• **Extract to read**:

“Just Deserts: Debating Free Will” by Daniel Dennett and Gregg Caruso

by Ed Gibney

Just Deserts is a surprisingly slim book, only 206 pages long, which could almost be a chapter for one of its authors, let alone a full book from two. It has a whimsical title that hints it might simply be the sweet ending of a multi-course meal cooked up and eaten elsewhere. But don’t be fooled! Just Deserts holds a titanic discussion concerning two huge cracks in the foundations of human thought. The first is the stated crack about the well-known problems of free will, moral responsibility, and social justice. The second crack is an unstated one that only reveals itself in a meta consideration of the styles of the two authors. That shows us there’s a very deep question underneath it all concerning how we should even do philosophy to properly think about these topics.

I’ll return to that second crack once we’ve explored the first one. But why do that at all? Does free will matter to anyone but a couple of bickering philosophers? Of course it does! Sam Harris noted in his recent Final Thoughts on Free Will that this topic “touches nearly everything we care about: morality, law, politics, religion, public policy, intimate relationships, and feelings of guilt and personal accomplishment. … In fact, the Supreme Court of the United States has worried about this and called free will a ‘universal and persistent foundation for a system of law’ and has said that determinism is ‘inconsistent with the underlying precepts of our criminal justice system.’ So, this idea of free will seems to be doing a lot of work in the world.”

Indeed it does! But do we actually have it?

Guiding us through this question are Dan Dennett and Gregg Caruso. Just Deserts grew out of their widely read Aeon article from 2018, which Dan and Gregg have now revised and greatly expanded into 107 individual exchanges grouped into three main parts and a dozen subsections. Lucky us. These are two of the top philosophers in the world on this subject. They speak without jargon wherever possible. They display an incredible command over the academic literature in the field, yet somehow manage not to assume us readers know any of it. They don’t duck or back down from direct questions. They are witty, respectful, and well acquainted with one another’s work. And they write informally and at times emotionally with one another. It produces a literally page-turning experience, like an epistolary novel, where I couldn’t stop myself at times from flipping ahead to see how one or the other would react to what was being said.

• **Aim 1**: Could you condense the paragraph of the review beginning "Guiding us through this question" into a short list of its main facts?
• **Aim 2**: Would you transcribe the review between "Just Deserts is" and "about these topics.", inclusive?

• **Stored data**:
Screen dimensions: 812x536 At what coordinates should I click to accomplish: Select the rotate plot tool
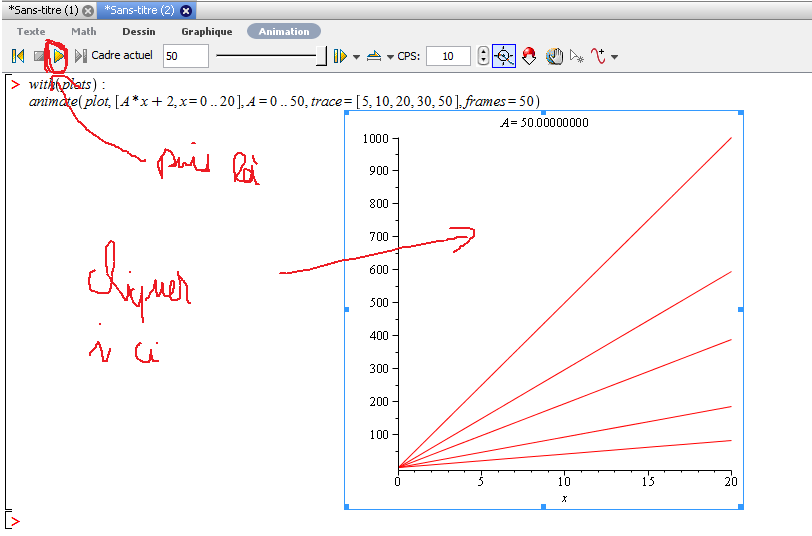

• **Finished answer 1**:
- Dan Dennett and Gregg Caruso guide the reader through the question.
- The book grew out of their widely read 2018 Aeon article.
- They revised and greatly expanded that article into 107 exchanges, grouped into three main parts and a dozen subsections.
- Both are among the top philosophers in the world on the subject.
- They avoid jargon wherever possible.
- They know the academic literature thoroughly but don't assume the reader does.
- They answer direct questions head-on.
- They are witty, respectful and familiar with each other's work.
- They write informally and at times emotionally.
- The result reads like a page-turning epistolary novel, and the reviewer sometimes flipped ahead to see each author's reaction.

• **Finished answer 2**:
Just Deserts is a surprisingly slim book, only 206 pages long, which could almost be a chapter for one of its authors, let alone a full book from two. It has a whimsical title that hints it might simply be the sweet ending of a multi-course meal cooked up and eaten elsewhere. But don’t be fooled! Just Deserts holds a titanic discussion concerning two huge cracks in the foundations of human thought. The first is the stated crack about the well-known problems of free will, moral responsibility, and social justice. The second crack is an unstated one that only reveals itself in a meta consideration of the styles of the two authors. That shows us there’s a very deep question underneath it all concerning how we should even do philosophy to properly think about these topics.